White paper

White paper: Frec Direct Indexing algorithm

14 min read
Share

Direct Indexing is an increasingly popular investment strategy that bypasses traditional investment in mutual funds or exchange-traded funds (ETFs) in favor of investing directly in the individual stocks within a given index, such as the S&P 500. By adopting this approach, investors can avoid mutual fund or ETF management fees1 and gain greater control over their portfolio, allowing customization based on personal preferences or objectives.

Tax loss harvesting individual securities

A core advantage of direct indexing lies in its capacity for tax-loss-harvesting (TLH), a tactic used to crystalize taxable losses in order to reduce taxes owed. To employ a TLH strategy, one periodically sells underperforming assets and invests the proceeds in similar — but not “substantially identical” — assets. This creates a taxable loss without significantly altering the investment strategy, which can then offset other taxable gains or be used as a deduction. This approach can be especially beneficial for high-income individuals or those in high-tax jurisdictions.

Summary

Many robo-advisor platforms leverage TLH while simultaneously tracking a major index, by swapping between similarly-performing ETFs during market downturns. There are two main drawbacks of this approach when contrasted with direct indexing. First swapping between ETFs that are not “substantially identical” often results in higher tracking error, e.g. an investor may end with a substantial investment into a Russell 2000 ETF despite aiming to track the S&P 500. Second, because these assets generally reflect broad market performance they don’t allow for loss harvesting at the individual stock level. For instance, consider a recent 12 months of S&P 500 performance during a recovery period (06/2022 – 06/2023), here the overall index generated a return of 14.4%, which would not offer an investor in one of the S&P 500 ETFs an opportunity to harvest losses at the end of this time period. However, as illustrated below, a total of 173 individual constituents were trading at a loss at the end of this period, each of these investments providing an opportunity to harvest capital losses.

Percent return for individual S&P constituents between the dates Jul 1, 2022 – Jul 1, 2023, sorted in ascending order.

For self-directed investors the efforts required to expertly balance index tracking risk with tax optimization are likely too time-consuming and intricate to justify the advantages. So such optimizations are likely best carried out through algorithmic trading software. Though one should keep in mind that there are many different algorithmic approaches to direct indexing and that solutions available in the marketplace will differ in terms of both the underlying software and the level of transparency into these proprietary approaches. Below we provide a brief explanation of the approach currently employed at frec.com.

Methodology

Generally speaking, simply harvesting losses for a given portfolio involves some amount of bookkeeping but in itself presents no great challenge for a software application. However, weighing the tradeoff between deviating from the target index allocations and harvesting losses, and deciding how to strategically reinvest any sale proceeds, entails quite a different level of complexity.
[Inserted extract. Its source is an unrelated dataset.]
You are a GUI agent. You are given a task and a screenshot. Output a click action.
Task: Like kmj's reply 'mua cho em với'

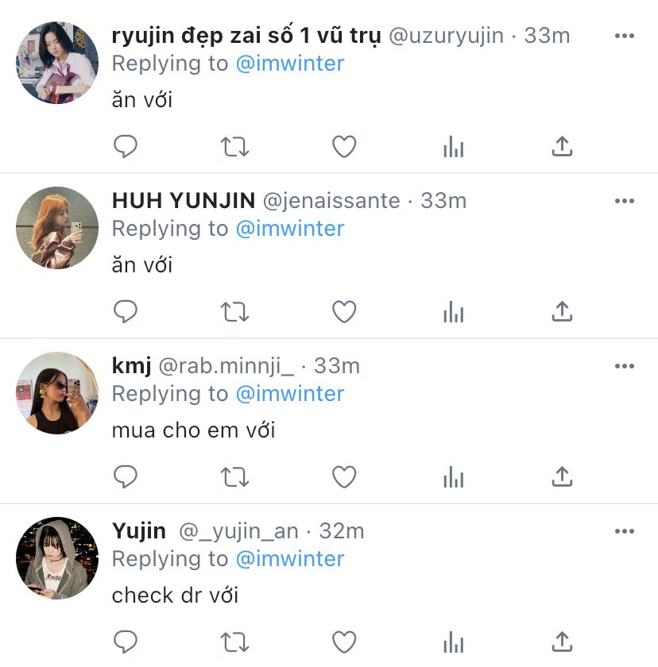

The methodology used in Frec Direct Indexing builds on the widely-used formulations in the work on Modern Portfolio Theory (MPT), also known as Markowitz Portfolio Optimization [1,3]. In this report we can only provide a high level description of these concepts but encourage the interested reader to research this area independently as it provides useful context when attempting to understand how our direct indexing algorithms operate. Further, direct indexing involved extending the MPT framework to consider the implication of capital gains taxes and specific tax lots. While much of the details here are not likely of interest to the casual reader we direct more detail is provided on these formulations in the Tax-Aware Portfolio Construction work of Moehle et al. [2], which closely match the formulations and approach used by Frec.

To understand how the benchmark-tracking v.s. loss-harvesting tradeoff is managed, let’s consider some examples. Suppose that the target index on a given day is defined as a list of percentage allocations into individual stocks, e.g. 7.1% APPL, 6.5% MSFT, 3.2% AMZN etc. Now, in our direct index portfolio we would like to harvest $100 in losses in AAPL but it would require us to lower the allocation of AAPL to 5.1% and reallocate that capital (2% of portfolio) elsewhere. There are 2 questions that arise, first how should that 2% be reallocated and, second, is the amount by which we will deviate from the target really worth the $100 loss?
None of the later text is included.